## Work to do
a. List every uppercase SQL keyword that appears in the query in the Scala collections article.
b. Pick up the Scala collections article where it stops and write what follows.

## Selected text
• • • • • • •

Scala Collections for the Easily Bored Part 3: All at Once

4
Aug
2008

In the previous installment of this series, we looked at how Scala’s collections provide common mechanisms for iteration, as well as many higher-order operations in the same conceptual vein.  In this, the third and final part of the series, we will examine some mechanisms for conceptually operating on the collection as a whole.  Thus, rather than transforming individual collection elements, we will be looking at ways to inspect and modify the data structure itself.

Filtration

Stepping out of Scala for a moment, let’s consider the common design paradigm of the relational database.  Imagine that we have defined a table, people, which contains hundreds of thousands of records, assembled by some despotic government.  Now perhaps the secret service in this government wants to dispatch legal enforcers to the residences of all adults with the “wrong” political leaning.  The most natural way to accomplish this task would be to perform an SQL SELECT, filtering by age and politics:

SELECT * FROM people WHERE age > 18 AND affiliation = 'Green Party'

This query would of course return a data set which could be iterated over, performing the necessary operations (in this case, incarceration) for each record.  As it turns out, this sort of use-case is not confined solely to databases.  It is often necessary to restrict or filter a data structure based on certain criteria.  As a trivial example, imagine that we have been passed a List of Int(s) and we want to remove all odd numbers.  We could accomplish this by using the filter method and passing a function value to describe the criterion:

def onlyEven(nums: List[Int]) = {
  nums.filter((n) => n % 2 == 0)

• • • • • • •

## Listed records
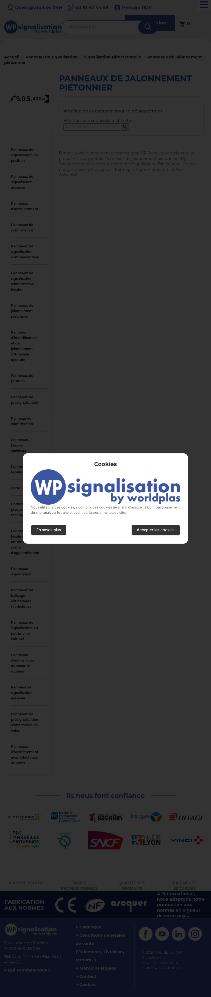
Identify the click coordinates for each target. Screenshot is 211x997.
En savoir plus (49, 530)
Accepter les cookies (155, 530)
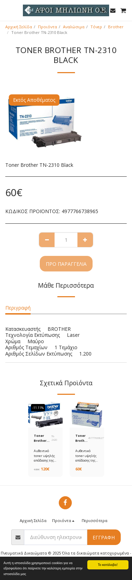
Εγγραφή (104, 537)
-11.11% (38, 407)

• • • • • • •

## Answers per task
a. SELECT, FROM, WHERE, AND

b.
}

If we call the onlyEven method, passing List(1, 2, 3, 4, 5), the result will be List(2, 4), since 2 and 4 are the only numbers into which 2 divides evenly.  As with many of the other common collection operations, Scala includes a syntax sugar for filter.  We can rewrite the previous example using for-comprehensions in the following way:

def onlyEven(nums: List[Int]) = {
  for {
    n <- nums
    if n % 2 == 0
  } yield n
}

This is a little different from the for-comprehensions we have seen already in that we have placed the yield statement outside the braces with the comprehension definition within.  Believe it or not, this syntax is perfectly valid, coming from Haskell’s do-notation.  This construct will be translated at compile time into a corresponding invocation of filter (and map, but that isn’t terribly relevant here) prior to type checking.  This sort of notation can be very convenient for many tasks, similar to LINQ in the .NET languages.

Partition

In the previous example, we looked at how to selectively remove elements from a collection based on a single criterion.  However, sometimes the requirement is not to remove elements, but rather to separate them into different collections.  For example, we might not want to simply throw away all odd elements in a list, it might be useful to keep both even and odd lists on hand for further operation.  This can be accomplished using the partition method:

def separateEven(nums: List[Int]) = {
  nums.partition((n) => n % 2 == 0)
}

You will notice that the signature for partition looks remarkably similar to filter.  This uniformity in the API is by design, making usage both easier to remember and reducing the number of changes necessary to switch between similar operations.  However, despite the similarity in dispatch, partition returns a very different result:

val numbers = List(1, 2, 3, 4, 5, 6, 7)
val sep = separateEven(numbers)
 
sep == (List(2, 4, 6), List(1, 3, 5, 7))    // true

Literally, the partition method splits elements into two different lists, based on the boolean value of the given predicate (in this case, even or odd).  These lists are returned as a tuple, Scala’s idiom for returning multiple values from a single method.

Searching

Having the capability to filter and split an entire list is all well and good, but it is perhaps even more common to need to find a specific element within a collection.  This is most often seen when dealing with sets or maps, but it can also be useful in the context of linear structures such as list and array.  A simple example might be a trivial caching mechanism for database lookups:

val cache = new HashMap[Int, String]
 
def readData(id: Int) = {
  if (cache.contains(id)) {    // gonna find her
    cache(id)
  } else {
    val conn = createConnection()
 
    val back = try {
      val stmt = conn.prepareStatement("SELECT value FROM dataTab WHERE id = ?")
      stmt.setInt(1, id)
 
      val res = stmt.executeQuery()
      if (res.next()) {
        res.getString(1)
      } else {
        null
      }
    } finally {
      conn.close()
    }
 
    cache += (id -> back)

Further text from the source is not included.